━━━ Records to process

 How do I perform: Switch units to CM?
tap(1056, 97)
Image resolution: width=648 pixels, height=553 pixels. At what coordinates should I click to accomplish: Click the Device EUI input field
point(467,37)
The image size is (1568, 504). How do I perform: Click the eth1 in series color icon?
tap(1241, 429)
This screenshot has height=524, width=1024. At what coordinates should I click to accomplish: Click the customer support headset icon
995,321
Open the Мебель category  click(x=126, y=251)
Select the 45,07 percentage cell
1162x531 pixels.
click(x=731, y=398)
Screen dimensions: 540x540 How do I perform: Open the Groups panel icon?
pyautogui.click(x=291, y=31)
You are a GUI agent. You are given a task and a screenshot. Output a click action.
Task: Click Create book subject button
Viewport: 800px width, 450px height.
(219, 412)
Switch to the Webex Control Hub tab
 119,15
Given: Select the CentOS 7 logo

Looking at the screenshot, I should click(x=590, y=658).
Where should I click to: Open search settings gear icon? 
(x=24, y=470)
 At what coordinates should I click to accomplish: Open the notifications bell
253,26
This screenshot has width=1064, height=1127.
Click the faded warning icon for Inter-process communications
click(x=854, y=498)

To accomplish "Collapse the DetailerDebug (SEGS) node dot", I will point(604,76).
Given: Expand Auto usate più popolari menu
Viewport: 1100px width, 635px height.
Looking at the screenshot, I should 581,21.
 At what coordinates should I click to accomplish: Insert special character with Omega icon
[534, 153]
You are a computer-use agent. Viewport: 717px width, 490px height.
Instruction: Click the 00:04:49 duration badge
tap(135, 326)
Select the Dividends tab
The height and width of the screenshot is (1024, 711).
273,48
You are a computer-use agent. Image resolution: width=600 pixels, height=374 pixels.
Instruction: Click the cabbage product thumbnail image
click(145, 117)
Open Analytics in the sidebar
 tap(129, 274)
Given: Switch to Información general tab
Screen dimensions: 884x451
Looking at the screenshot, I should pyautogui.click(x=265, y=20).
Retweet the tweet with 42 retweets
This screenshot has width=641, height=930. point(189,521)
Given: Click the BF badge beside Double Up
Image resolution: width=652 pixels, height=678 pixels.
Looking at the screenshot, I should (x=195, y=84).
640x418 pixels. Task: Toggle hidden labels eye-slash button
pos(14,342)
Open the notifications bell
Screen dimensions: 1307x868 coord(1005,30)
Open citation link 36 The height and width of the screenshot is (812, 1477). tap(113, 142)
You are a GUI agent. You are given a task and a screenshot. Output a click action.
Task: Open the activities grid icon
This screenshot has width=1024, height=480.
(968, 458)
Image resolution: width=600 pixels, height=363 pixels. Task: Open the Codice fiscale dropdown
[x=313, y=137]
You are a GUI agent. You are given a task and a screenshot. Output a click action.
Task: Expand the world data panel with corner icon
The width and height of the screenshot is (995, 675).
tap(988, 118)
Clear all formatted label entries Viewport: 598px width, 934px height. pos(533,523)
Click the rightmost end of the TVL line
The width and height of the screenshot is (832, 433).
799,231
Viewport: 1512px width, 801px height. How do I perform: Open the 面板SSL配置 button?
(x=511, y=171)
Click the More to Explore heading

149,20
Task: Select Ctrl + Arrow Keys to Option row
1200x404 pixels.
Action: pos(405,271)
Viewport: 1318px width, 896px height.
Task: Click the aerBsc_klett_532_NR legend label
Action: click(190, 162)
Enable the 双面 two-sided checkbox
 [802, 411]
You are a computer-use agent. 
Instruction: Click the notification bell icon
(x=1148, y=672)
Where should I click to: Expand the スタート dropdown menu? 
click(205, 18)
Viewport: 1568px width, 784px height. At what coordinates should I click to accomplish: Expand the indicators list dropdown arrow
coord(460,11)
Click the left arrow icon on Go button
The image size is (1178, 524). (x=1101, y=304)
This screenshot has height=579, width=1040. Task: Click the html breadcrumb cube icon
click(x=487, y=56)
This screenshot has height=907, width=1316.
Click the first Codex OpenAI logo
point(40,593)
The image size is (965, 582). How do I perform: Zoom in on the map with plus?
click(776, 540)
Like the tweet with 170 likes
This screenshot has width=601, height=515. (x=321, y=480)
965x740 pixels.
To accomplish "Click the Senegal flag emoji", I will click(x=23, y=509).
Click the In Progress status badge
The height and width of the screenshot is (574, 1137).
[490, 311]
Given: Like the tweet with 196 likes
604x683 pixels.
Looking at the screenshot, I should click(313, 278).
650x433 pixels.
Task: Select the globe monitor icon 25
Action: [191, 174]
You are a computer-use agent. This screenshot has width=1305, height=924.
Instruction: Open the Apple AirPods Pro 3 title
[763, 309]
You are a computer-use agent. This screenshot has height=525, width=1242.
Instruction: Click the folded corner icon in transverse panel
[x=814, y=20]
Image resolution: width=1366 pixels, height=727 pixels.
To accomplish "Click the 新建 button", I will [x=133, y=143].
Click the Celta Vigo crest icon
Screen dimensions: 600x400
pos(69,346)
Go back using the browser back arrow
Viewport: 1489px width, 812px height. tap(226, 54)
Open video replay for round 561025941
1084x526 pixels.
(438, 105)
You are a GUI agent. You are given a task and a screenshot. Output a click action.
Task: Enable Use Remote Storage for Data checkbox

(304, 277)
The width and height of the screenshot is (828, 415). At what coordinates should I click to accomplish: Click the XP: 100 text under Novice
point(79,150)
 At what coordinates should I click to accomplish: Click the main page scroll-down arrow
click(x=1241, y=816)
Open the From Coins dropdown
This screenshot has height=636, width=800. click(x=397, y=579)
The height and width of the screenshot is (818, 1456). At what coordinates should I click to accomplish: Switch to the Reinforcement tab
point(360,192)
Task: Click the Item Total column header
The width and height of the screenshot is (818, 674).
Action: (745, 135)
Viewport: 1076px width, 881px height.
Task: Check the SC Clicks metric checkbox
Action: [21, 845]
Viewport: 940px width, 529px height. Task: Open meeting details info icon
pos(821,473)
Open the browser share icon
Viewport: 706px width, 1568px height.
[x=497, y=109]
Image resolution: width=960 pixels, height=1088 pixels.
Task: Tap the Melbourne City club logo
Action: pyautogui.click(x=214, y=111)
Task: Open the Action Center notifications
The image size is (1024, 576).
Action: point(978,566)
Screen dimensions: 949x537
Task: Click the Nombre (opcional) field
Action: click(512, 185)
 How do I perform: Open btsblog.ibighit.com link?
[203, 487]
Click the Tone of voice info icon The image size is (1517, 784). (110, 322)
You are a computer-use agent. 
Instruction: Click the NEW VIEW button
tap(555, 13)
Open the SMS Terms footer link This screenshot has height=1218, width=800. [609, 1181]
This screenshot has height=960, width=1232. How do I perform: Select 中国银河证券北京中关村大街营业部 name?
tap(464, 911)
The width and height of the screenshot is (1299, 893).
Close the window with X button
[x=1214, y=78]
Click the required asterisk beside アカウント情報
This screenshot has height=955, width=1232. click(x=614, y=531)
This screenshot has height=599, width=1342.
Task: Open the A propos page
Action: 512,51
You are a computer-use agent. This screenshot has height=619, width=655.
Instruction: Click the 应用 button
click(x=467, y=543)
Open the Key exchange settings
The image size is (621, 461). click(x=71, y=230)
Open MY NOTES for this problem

━━━━━━

* _Exercise description_:
From the first line to the last, return the data above exactly.

* _Written solution_:
 How do I perform: Switch units to CM?
tap(1056, 97)
Image resolution: width=648 pixels, height=553 pixels. At what coordinates should I click to accomplish: Click the Device EUI input field
point(467,37)
The image size is (1568, 504). How do I perform: Click the eth1 in series color icon?
tap(1241, 429)
This screenshot has height=524, width=1024. At what coordinates should I click to accomplish: Click the customer support headset icon
995,321
Open the Мебель category  click(x=126, y=251)
Select the 45,07 percentage cell
1162x531 pixels.
click(x=731, y=398)
Screen dimensions: 540x540 How do I perform: Open the Groups panel icon?
pyautogui.click(x=291, y=31)
You are a GUI agent. You are given a task and a screenshot. Output a click action.
Task: Click Create book subject button
Viewport: 800px width, 450px height.
(219, 412)
Switch to the Webex Control Hub tab
 119,15
Given: Select the CentOS 7 logo

Looking at the screenshot, I should click(x=590, y=658).
Where should I click to: Open search settings gear icon? 
(x=24, y=470)
 At what coordinates should I click to accomplish: Open the notifications bell
253,26
This screenshot has width=1064, height=1127.
Click the faded warning icon for Inter-process communications
click(x=854, y=498)

To accomplish "Collapse the DetailerDebug (SEGS) node dot", I will point(604,76).
Given: Expand Auto usate più popolari menu
Viewport: 1100px width, 635px height.
Looking at the screenshot, I should 581,21.
 At what coordinates should I click to accomplish: Insert special character with Omega icon
[534, 153]
You are a computer-use agent. Viewport: 717px width, 490px height.
Instruction: Click the 00:04:49 duration badge
tap(135, 326)
Select the Dividends tab
The height and width of the screenshot is (1024, 711).
273,48
You are a computer-use agent. Image resolution: width=600 pixels, height=374 pixels.
Instruction: Click the cabbage product thumbnail image
click(145, 117)
Open Analytics in the sidebar
 tap(129, 274)
Given: Switch to Información general tab
Screen dimensions: 884x451
Looking at the screenshot, I should pyautogui.click(x=265, y=20).
Retweet the tweet with 42 retweets
This screenshot has width=641, height=930. point(189,521)
Given: Click the BF badge beside Double Up
Image resolution: width=652 pixels, height=678 pixels.
Looking at the screenshot, I should (x=195, y=84).
640x418 pixels. Task: Toggle hidden labels eye-slash button
pos(14,342)
Open the notifications bell
Screen dimensions: 1307x868 coord(1005,30)
Open citation link 36 The height and width of the screenshot is (812, 1477). tap(113, 142)
You are a GUI agent. You are given a task and a screenshot. Output a click action.
Task: Open the activities grid icon
This screenshot has width=1024, height=480.
(968, 458)
Image resolution: width=600 pixels, height=363 pixels. Task: Open the Codice fiscale dropdown
[x=313, y=137]
You are a GUI agent. You are given a task and a screenshot. Output a click action.
Task: Expand the world data panel with corner icon
The width and height of the screenshot is (995, 675).
tap(988, 118)
Clear all formatted label entries Viewport: 598px width, 934px height. pos(533,523)
Click the rightmost end of the TVL line
The width and height of the screenshot is (832, 433).
799,231
Viewport: 1512px width, 801px height. How do I perform: Open the 面板SSL配置 button?
(x=511, y=171)
Click the More to Explore heading

149,20
Task: Select Ctrl + Arrow Keys to Option row
1200x404 pixels.
Action: pos(405,271)
Viewport: 1318px width, 896px height.
Task: Click the aerBsc_klett_532_NR legend label
Action: click(190, 162)
Enable the 双面 two-sided checkbox
 [802, 411]
You are a computer-use agent. 
Instruction: Click the notification bell icon
(x=1148, y=672)
Where should I click to: Expand the スタート dropdown menu? 
click(205, 18)
Viewport: 1568px width, 784px height. At what coordinates should I click to accomplish: Expand the indicators list dropdown arrow
coord(460,11)
Click the left arrow icon on Go button
The image size is (1178, 524). (x=1101, y=304)
This screenshot has height=579, width=1040. Task: Click the html breadcrumb cube icon
click(x=487, y=56)
This screenshot has height=907, width=1316.
Click the first Codex OpenAI logo
point(40,593)
The image size is (965, 582). How do I perform: Zoom in on the map with plus?
click(776, 540)
Like the tweet with 170 likes
This screenshot has width=601, height=515. (x=321, y=480)
965x740 pixels.
To accomplish "Click the Senegal flag emoji", I will click(x=23, y=509).
Click the In Progress status badge
The height and width of the screenshot is (574, 1137).
[490, 311]
Given: Like the tweet with 196 likes
604x683 pixels.
Looking at the screenshot, I should click(313, 278).
650x433 pixels.
Task: Select the globe monitor icon 25
Action: [191, 174]
You are a computer-use agent. This screenshot has width=1305, height=924.
Instruction: Open the Apple AirPods Pro 3 title
[763, 309]
You are a computer-use agent. This screenshot has height=525, width=1242.
Instruction: Click the folded corner icon in transverse panel
[x=814, y=20]
Image resolution: width=1366 pixels, height=727 pixels.
To accomplish "Click the 新建 button", I will [x=133, y=143].
Click the Celta Vigo crest icon
Screen dimensions: 600x400
pos(69,346)
Go back using the browser back arrow
Viewport: 1489px width, 812px height. tap(226, 54)
Open video replay for round 561025941
1084x526 pixels.
(438, 105)
You are a GUI agent. You are given a task and a screenshot. Output a click action.
Task: Enable Use Remote Storage for Data checkbox

(304, 277)
The width and height of the screenshot is (828, 415). At what coordinates should I click to accomplish: Click the XP: 100 text under Novice
point(79,150)
 At what coordinates should I click to accomplish: Click the main page scroll-down arrow
click(x=1241, y=816)
Open the From Coins dropdown
This screenshot has height=636, width=800. click(x=397, y=579)
The height and width of the screenshot is (818, 1456). At what coordinates should I click to accomplish: Switch to the Reinforcement tab
point(360,192)
Task: Click the Item Total column header
The width and height of the screenshot is (818, 674).
Action: (745, 135)
Viewport: 1076px width, 881px height.
Task: Check the SC Clicks metric checkbox
Action: [21, 845]
Viewport: 940px width, 529px height. Task: Open meeting details info icon
pos(821,473)
Open the browser share icon
Viewport: 706px width, 1568px height.
[x=497, y=109]
Image resolution: width=960 pixels, height=1088 pixels.
Task: Tap the Melbourne City club logo
Action: pyautogui.click(x=214, y=111)
Task: Open the Action Center notifications
The image size is (1024, 576).
Action: point(978,566)
Screen dimensions: 949x537
Task: Click the Nombre (opcional) field
Action: click(512, 185)
 How do I perform: Open btsblog.ibighit.com link?
[203, 487]
Click the Tone of voice info icon The image size is (1517, 784). (110, 322)
You are a computer-use agent. 
Instruction: Click the NEW VIEW button
tap(555, 13)
Open the SMS Terms footer link This screenshot has height=1218, width=800. [609, 1181]
This screenshot has height=960, width=1232. How do I perform: Select 中国银河证券北京中关村大街营业部 name?
tap(464, 911)
The width and height of the screenshot is (1299, 893).
Close the window with X button
[x=1214, y=78]
Click the required asterisk beside アカウント情報
This screenshot has height=955, width=1232. click(x=614, y=531)
This screenshot has height=599, width=1342.
Task: Open the A propos page
Action: 512,51
You are a computer-use agent. This screenshot has height=619, width=655.
Instruction: Click the 应用 button
click(x=467, y=543)
Open the Key exchange settings
The image size is (621, 461). click(x=71, y=230)
Open MY NOTES for this problem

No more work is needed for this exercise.